___ DATA LISTING

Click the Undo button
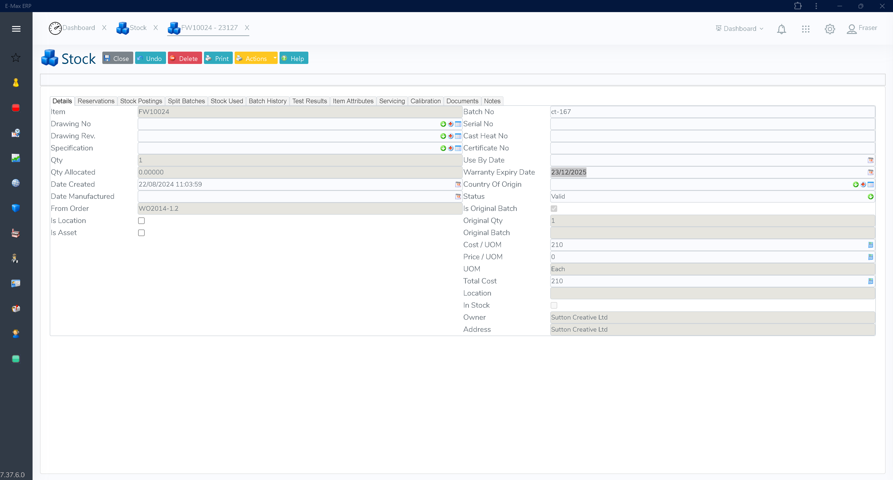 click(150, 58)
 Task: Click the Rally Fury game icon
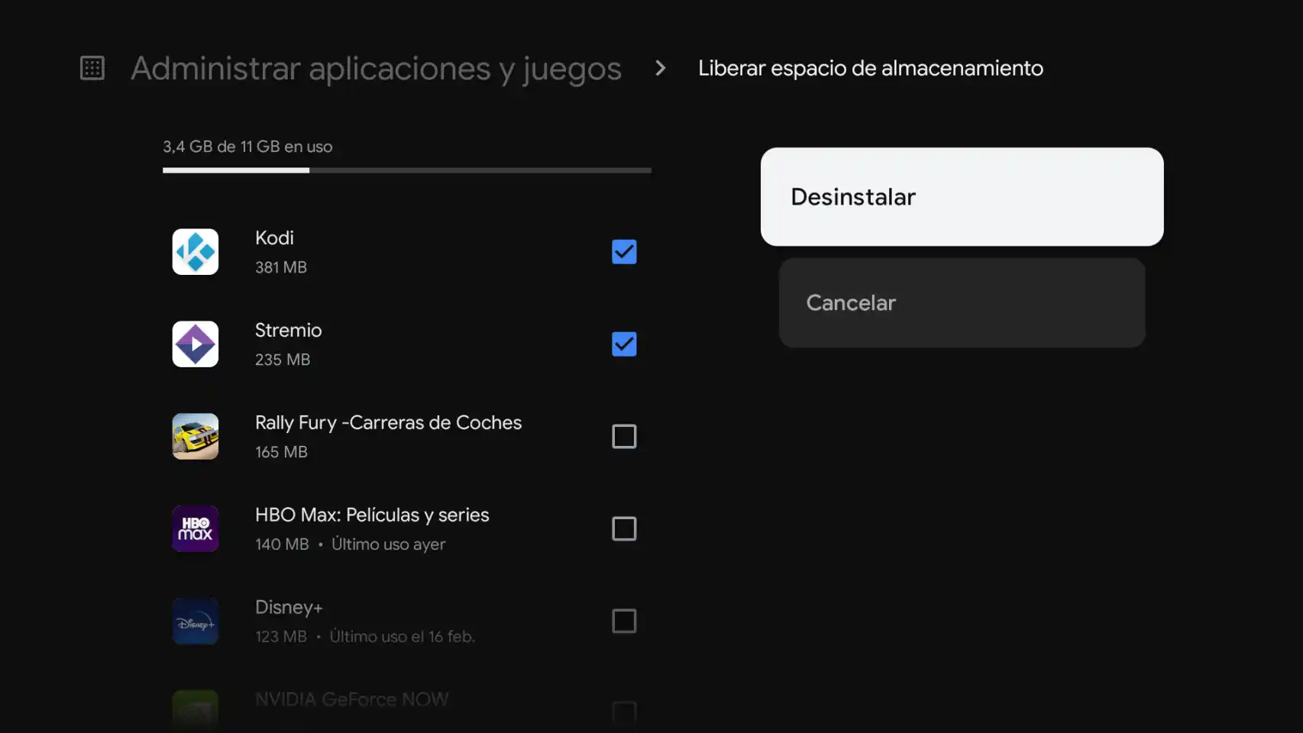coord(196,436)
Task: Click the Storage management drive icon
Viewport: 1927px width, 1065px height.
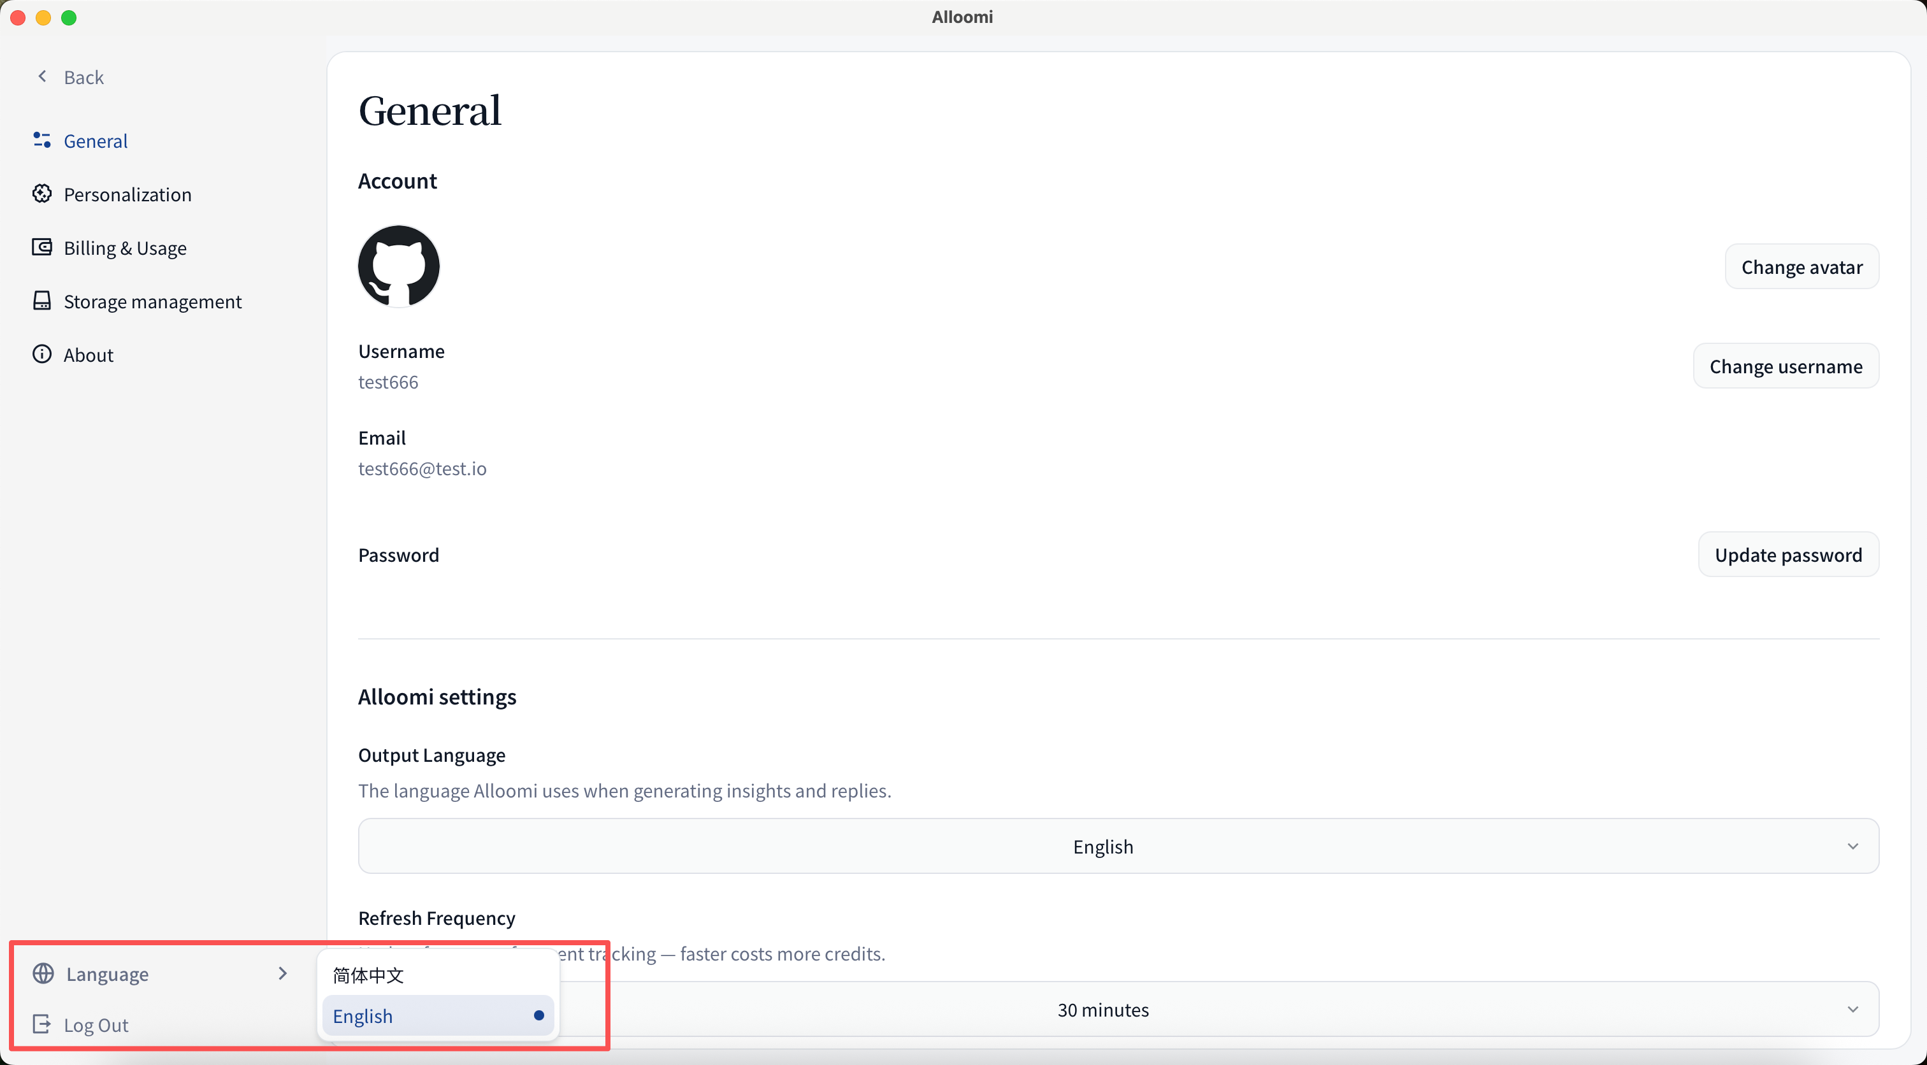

______

* _EXERCISE DESCRIPTION_:
What is needed is a word-for-word copy of the lines from the one containing "Task: Click the Rally Fury game icon" through the final line of the records above, both included, with the pictures left out.

* _TASK SOLUTION_:
 Task: Click the Rally Fury game icon
coord(196,436)
Task: Click the Storage management drive icon
Viewport: 1927px width, 1065px height.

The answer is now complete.